Add a tool availability check step before the subagent calls any tool.
Implement a tool call sandbox to catch invalid calls before they’re executed.
Re-run the failed requests. Confirm that the subagent now makes valid tool calls or escalates.

Monitoring: Track the percentage of invalid tool calls. This should be 0%. If it’s >0%, investigate immediately.

Playbook: Recovering from Cost Explosion

Detection: Your daily cost for a subagent has increased from $500 to $5,000 in one week.

Diagnosis: You examine the logs and see that the subagent is making 10x more API calls than usual. Specifically, it’s calling the embedding API 10 times per request instead of once.

Root cause: Someone changed the subagent’s logic to refine recommendations by calling the embedding API multiple times.

Remediation:

Implement per-request cost budgets. Set the budget to the historical average (e.g., $0.50).
Revert the change that introduced the redundant API calls.
Optimise the subagent’s logic to call the embedding API once and cache the result.
Run A/B tests to confirm that the optimised version produces similar quality recommendations at 1/10 the cost.
Deploy the optimised version.

Monitoring: Track cost per request daily. Set alerts for cost increases >20% in a single day.

Playbook: Recovering from State Corruption

Detection: A subagent approves a transaction that violates a stated constraint. Example: it says “I will not approve transactions over $10,000” but then approves a $15,000 transaction.

Diagnosis: You examine the logs and see that the subagent’s internal state shows max_transaction_amount = 10000, but it approved a transaction for $15,000. This indicates that the constraint in the state is not being enforced.

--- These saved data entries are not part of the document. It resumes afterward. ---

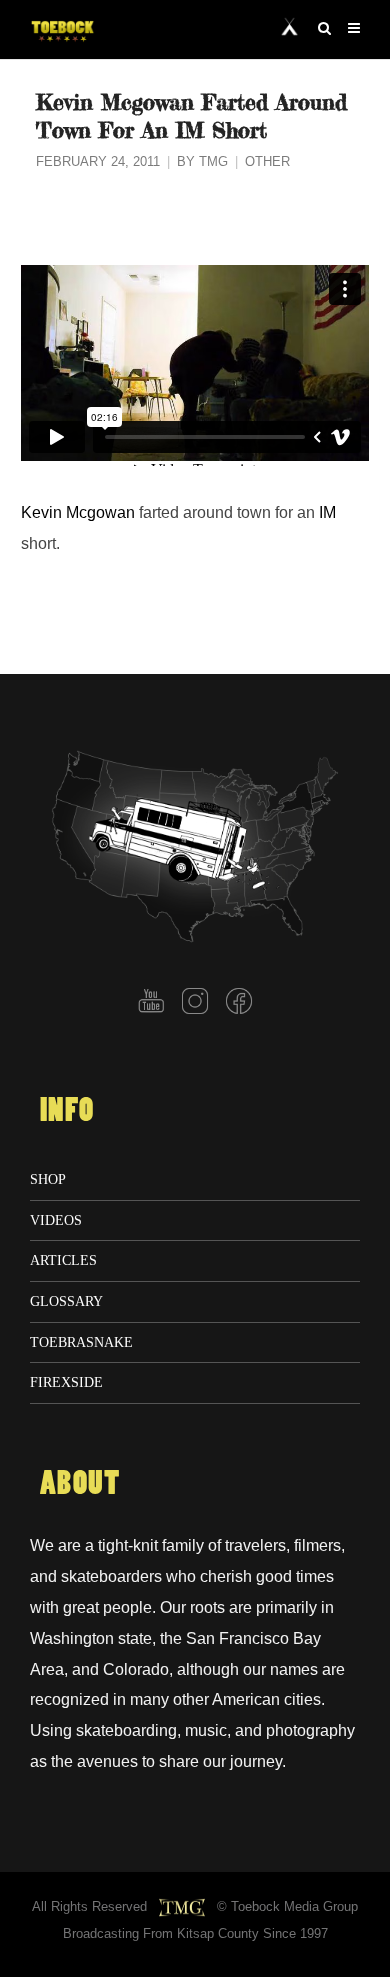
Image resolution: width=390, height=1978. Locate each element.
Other (267, 162)
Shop (48, 1179)
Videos (56, 1220)
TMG (213, 162)
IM (327, 512)
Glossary (66, 1301)
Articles (63, 1260)
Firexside (66, 1382)
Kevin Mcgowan (78, 512)
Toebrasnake (81, 1342)
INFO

Root cause: The subagent is checking the constraint in its reasoning but not enforcing it in the actual decision logic. There’s a disconnect between the stated state and the actual decision.

Remediation:

Implement explicit state validation before every decision. The subagent must check the state object, not rely on implicit context.
Add a “state sanity check” step before critical decisions.
Implement state versioning and rollback so that if a transaction is approved incorrectly, you can roll back the state and re-process.
Run the failed transaction through a replay test. Confirm that it’s now rejected or escalated.

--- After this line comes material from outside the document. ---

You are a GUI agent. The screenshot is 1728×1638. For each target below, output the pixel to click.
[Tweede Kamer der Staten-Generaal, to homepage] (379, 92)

Monitoring: Track the percentage of decisions that violate stated constraints. This should be 0%. If it’s >0%, investigate immediately.

For comprehensive guidance on implementing these remediation patterns at scale, see the research on A Comprehensive Drift-Adaptive Framework for Sustaining Model Performance, which covers adaptive strategies for maintaining agent stability and performance over time.

Implementing Guard Rails and Circuit Breakers

Guard Rails: What They Are and Why They Matter

Guard rails are constraints and checks that prevent a subagent from making decisions it shouldn’t. They’re the safety mechanisms that keep the agent within bounds.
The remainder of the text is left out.